The United States proposed the World Heritage Convention in 1972 to commemorate the one hundredth anniversary of the establishment of Yellowstone National Park and was the first nation to sign the convention when it was adopted by the United Nations Educational, Scientific, and Cultural Organization (UNESCO). The convention—formally titled the Convention Concerning the Protection of the World Cultural and National Heritage—essentially promotes the US national park concept worldwide. By the time of the convention’s twenty-fifth anniversary in 1997, nearly 150 nations had ratified the agreement and had placed more than five hundred sites on the World Heritage List. By the end of the first decade of the twenty-first century, 187 nations had ratified the convention, and more than nine hundred cultural and natural sites had been named.

Nations that are signatories to the World Heritage Convention nominate sites within their own borders for inclusion on the World Heritage List. The nominations are reviewed by the World Heritage Committee, a body consisting of the representatives of twenty-one signatory nations; the representatives are elected by the General Assembly of the signatory nations. The committee also places sites threatened by natural disaster or civil strife on the List of World Heritage in Danger.

In signing the World Heritage Convention, nations pledge to identify, maintain, and preserve important natural and cultural sites within their territories as part of the universal heritage of humanity; they also pledge to promote and publicize these sites for worldwide public enlightenment. In addition, member nations assist one another with studies, advice, training, and equipment necessary to resolve problems, restore damaged areas, and establish programs to protect, preserve, and publicize the sites. The World Heritage Committee offers technical advice and monetary assistance through its World Heritage Fund. Individual nations also offer direct nation-to-nation assistance.

To be included on the World Heritage List, sites must possess outstanding, universally recognized cultural or natural features.
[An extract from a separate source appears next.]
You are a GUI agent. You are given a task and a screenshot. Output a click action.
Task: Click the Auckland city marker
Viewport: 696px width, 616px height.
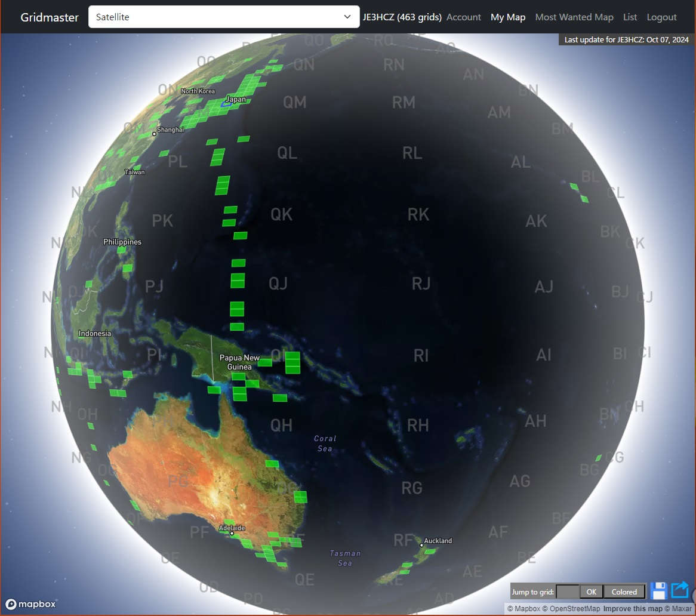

Sites include both human-made constructions and natural areas. Selected natural sites include areas that represent major stages in the earth’s evolutionary history, ongoing geological processes or biological evolution, or human interaction with the environment; that contain unique, rare, or superlative national phenomena; or that provide habitats for rare or endangered plants and animals.

Each signatory nation maintains sovereignty over its sites and is responsible for site maintenance and protection. Listed sites in a given country include those owned by the national government (such as national parks and national historic landmarks) as well as those owned by state or tribal governments, local governments, and private groups or individuals, with the owners pledging to protect their properties in perpetuity.

Among the sites included on the World Heritage List are the Great Wall of China, the Taj Mahal in India, Ecuador’s Galápagos Islands, the Tower of London, and the massive Spanish fortifications at San Juan, Puerto Rico. North American sites include twenty in the United States; among these are Grand Canyon National Park in Arizona, Everglades National Park in Florida, Independence Hall in Philadelphia, Cahokia Mounds State Historic Site in Illinois, Pueblo de Taos in New Mexico, and the Statue of Liberty in New York. On January 2023, the 50th Anniversary of the Convention concerning the Protection of the World Cultural and Natural Heritage was held in Beijing, China.

Bibliography

Di Giovine, Michael A. The Heritage-scape: UNESCO, World Heritage, and Tourism. Lanham, Md.: Lexington Books, 2009.

"Forum on the 50th Anniversary of the World Heritage Convention Held in Beijing." UNESCO, 13 Apr. 2023, whc.unesco.org/en/news/2547#. Accessed 23 July 2024.

Leask, Anna, and Alan Fyall, eds. Managing World Heritage Sites. Burlington, Mass.: Butterworth-Heinemann, 2006.

McHugh, Lois. “World Heritage Convention and U.S. National Parks.” In American National Parks: Current Issues and Developments, edited by Rony Mateo. Hauppauge, N.Y.: Novinka Books, 2004.